Also, there is A Prettier Printer" by Wadler. I implemented an SML version of it (I think this is the one I based it on), which is rather an amusing exercise because the original takes (slight) advantage of the lazy, memoizing nature of Haskell.

This was for my awful attempt at implementing LTT.

LTT?

This paper is, as you might imagine coming from Wadler, totally awesome, so you should read it.

Yeah, it is pretty sweet. Thanks for the pointer.

Also I'm not sure who "Normal Ramsey" is. :P

Man, I'm totally going to let you proof-read my next paper, whatever it is. I am clearly a bit too eager in reducing things (be they terms or authors) to normal form lately :P

What, pray tell, is wrong with printf?

(ok, that bait was too obvious -- but for basic types, it does a really nice job -- much better than any other system I've seen)
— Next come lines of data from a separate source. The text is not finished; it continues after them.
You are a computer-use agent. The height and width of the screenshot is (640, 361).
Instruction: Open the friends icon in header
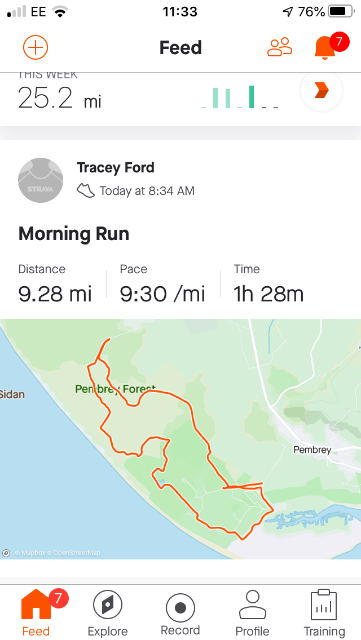coord(280,47)
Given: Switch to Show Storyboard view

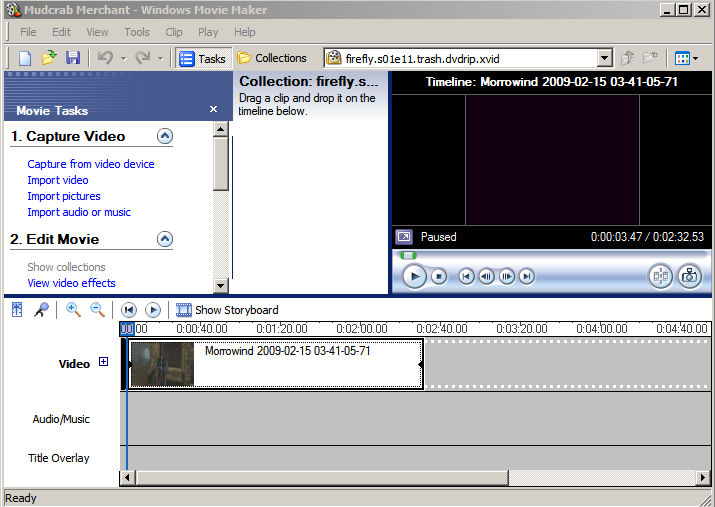Looking at the screenshot, I should 227,310.
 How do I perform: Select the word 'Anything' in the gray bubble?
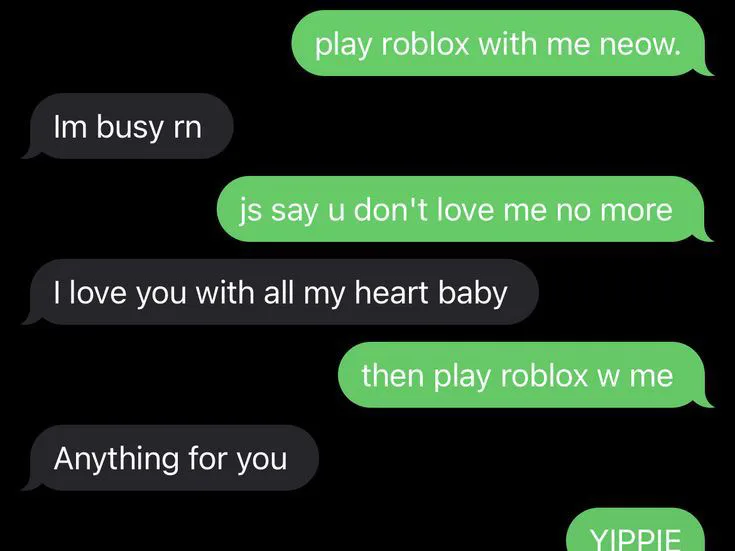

1. It's not type safe, because you can't check that the argument list and the format string match. So code like

int main(int argc, char **argv) {
  char *fmt = "This is a test of the emergency %f system\n";
  printf(fmt, 17);
  return 0;
}

will pass most compilers without any warnings or errors, even with all the warnings turned on.

2. It only works for basic types, and if you want to use data abstraction and all that good stuff it's nice to have an API to let you add new format specifiers for new data types.

Danvy's paper addresses both problems. With a little help from the compiler for the literal syntax, you could do something much, much nicer than printf.

Just because I keep hearing this excuse, (1) is no longer true. But (2) is as fatal a problem as ever.

Re 1: I tried it with gcc -Wall and got no warnings. Is there a "no, really, I want ALL the warnings" setting I can turn on?

-Wformat to get printf warnings; -Wextra to get a bunch of useful warnings (known as -W in 3.2 and before)

freaky; that particular one doesn't fail.

oh, wait, you have a string you're passing in to printf? Who the hell does *that*?!?

Well, it doesn't give any warnings, so it must be considered legitimate, right? ;)

This is kind of the whole crux of why printf is considered dangerous. If the compiler only allowed string literals there as a "mini-language" of format strings that (a) are not first-class things that could be passed around and constructed at run-time and (b) induce, if you're going to be honest about things, a dependent typing problem to be solved, but since you only have literals, it's easy to solve; this is in fact just what gcc does with its warnings about improper printf calls with string literals.

What the Danvy paper's technique allows is the creation of "format strings" that you can pass around, and also safely eliminate against things to fill in their holes.

Whoops, I meant to say "if the compiler only allowed string literals, then at least it would be safe"

I think this gets to the crux of the disagreement between people who use C and people who do PL. I never ever ever even consider using anything but a string literal as a format string for printf-like and scanf-like functions. The language allows it, but that's meaningless because I would never type it, and neither would almost anyone else I know. And so, it does not bother me that the type-checking is imperfect: it's fine so far as the language subset I use.

Not that I'm a full-on C addict/proponent. I want lambdas dammit, and I want better (though I don't demand perfect) type checking.

Also, my ranting is done; I'm too lazy to go read up that paper (mostly because I have pressing deadlines).

Well, we fanatics don't demand perfect typechecking either.

It's pretty much a foregone conclusions that a well-typed program can do things you don't want it to, return the wrong answer, etc. It's just irritating when a language is so unsafe that it's hard to even be sure the result of running a program doesn't depend on whatever happens to be in memory today. Even as a C programmer, I would happier if the compiler either didn't allow me to mistakenly think I can get away with nonliteral strings, or else gave me lambdas to build better facilities out of.

I've done it--that is create the format string as a non-literal. Since the compiler I was using at the time did no checking at all, it really made no difference. Of course, the thing I was doing could have been done much more elegantly in C++ using the stream operators.

The problem with your argument is that some crazy programmer (such as me), or a junior programmer, or a smart programmer who makes a mistake, will end up doing one of those crazy things that the language allows but the programmer almost never wants to do. Disallowing these sorts of things is A Good Thing.

Thanks for posting this. I was doing a search for ways to convert abstract syntax trees into parsable, natural output, in a way that handles the vagaries of complex language syntax, and ran across your LJ. That Ramsey article looks like exactly what I need. (What would you suggest for determining whether any later published work has improved on it?)

No problem! I am not an expert or active researcher on the subject, so I don't have anything else off the top of my head to recommend; it was only for a side project that didn't come to much that was the reason I had been looking around for this stuff.